I discovered the gift of reading when I was ten years old, sitting on my own rooftop in Tehran and losing myself in a Farsi translation of Jack London’s White Fang. I was blown away by the power of words to take me to a place I hardly knew and make me feel as if I’d lived there all my life. It was an experience that never left me. Much later, I began to write stories of my own and quickly realized that writing was more satisfying than anything else I’d ever done. I’d start early in the evening and pause at dawn, exhausted, elated and barely aware that the night had passed.

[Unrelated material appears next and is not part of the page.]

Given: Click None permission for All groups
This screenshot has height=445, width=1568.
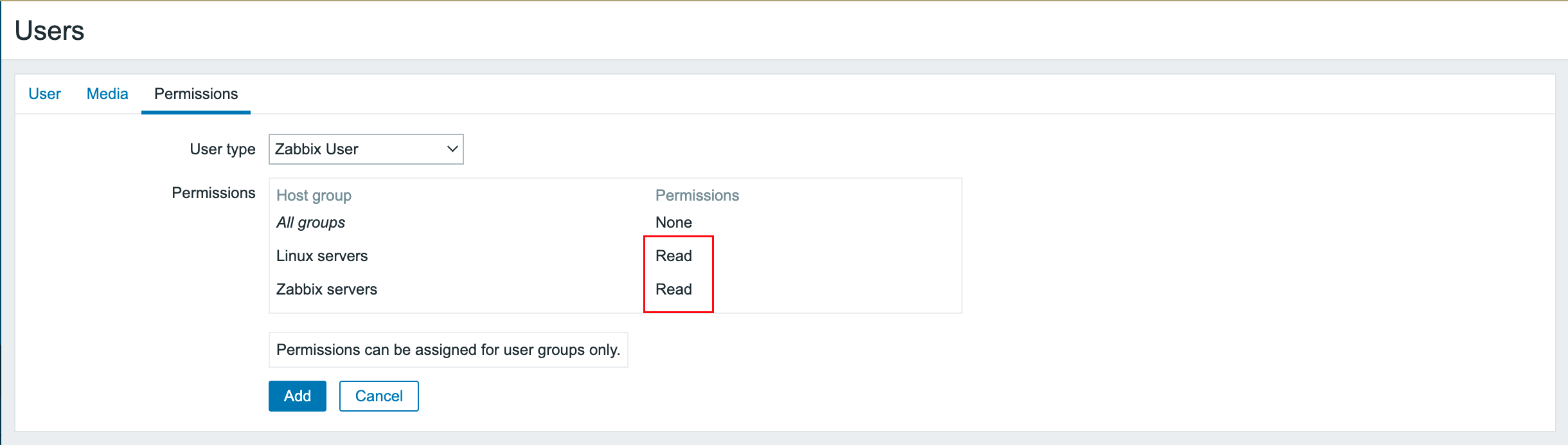Looking at the screenshot, I should tap(673, 222).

In writing Rooftops of Tehran, I wanted to acquaint readers with Iran, and bring to life a small part of the centuries-old Persian culture. At a time when the country of my birth is often portrayed in the news media as “the enemy,” I chose to tell a story about friendship and humor, love and hope, universal experiences valued by people in all times and places. I wanted to show a side of Iran that’s usually hidden from view—its warm, funny, generous people. Perhaps as you read the novel, as you meet Pasha’s friends Ahmed, Faheemeh, Doctor, Iraj and Zari; as you accompany Pasha down the alleys of his neighborhood; as you spend a night on his roof, peek into his neighbor’s window, and fall in love with the girl next door, you’ll understand my affection for Iran and its people. And you will see why the flame of hope for Iran still burns so fiercely in my heart, and in the hearts of so many Iranians at home and abroad.

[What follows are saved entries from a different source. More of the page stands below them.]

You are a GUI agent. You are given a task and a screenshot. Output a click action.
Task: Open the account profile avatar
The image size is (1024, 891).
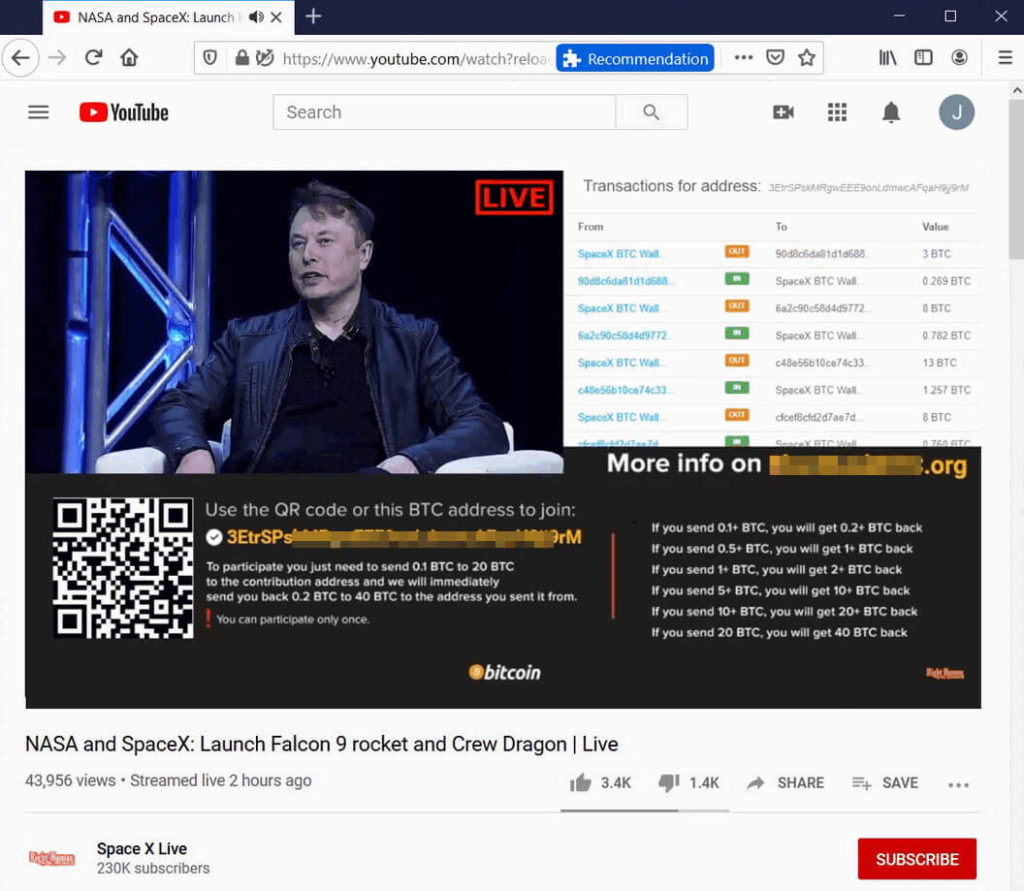click(x=956, y=112)
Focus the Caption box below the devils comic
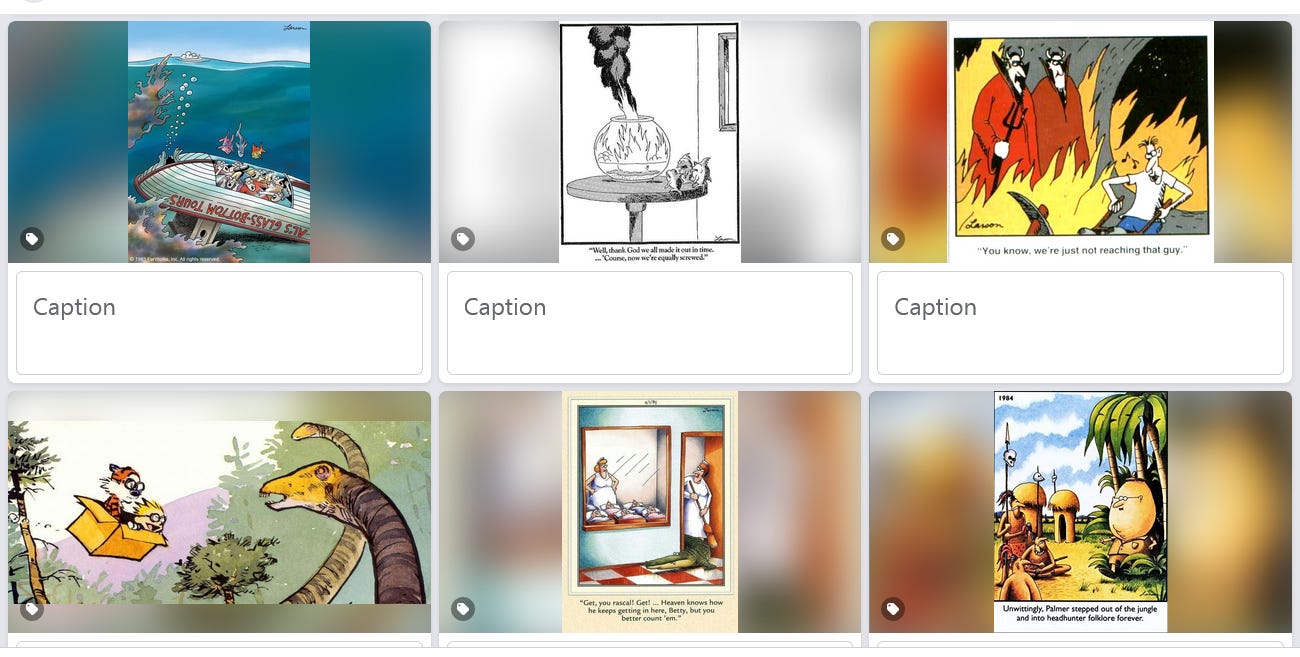This screenshot has width=1300, height=657. [1080, 323]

Since I first lost myself in White Fang so many years ago, I’ve read hundreds of books, and often wished afterward that I could share my thoughts and feelings directly with the author. So I invite you to contact me. If you’d like to express a comment about Rooftops of Tehran, or if your book club would like to arrange a chat via speakerphone, just send a note to firstname.lastname@example.org. I’d be delighted to discuss my novel, and share my story.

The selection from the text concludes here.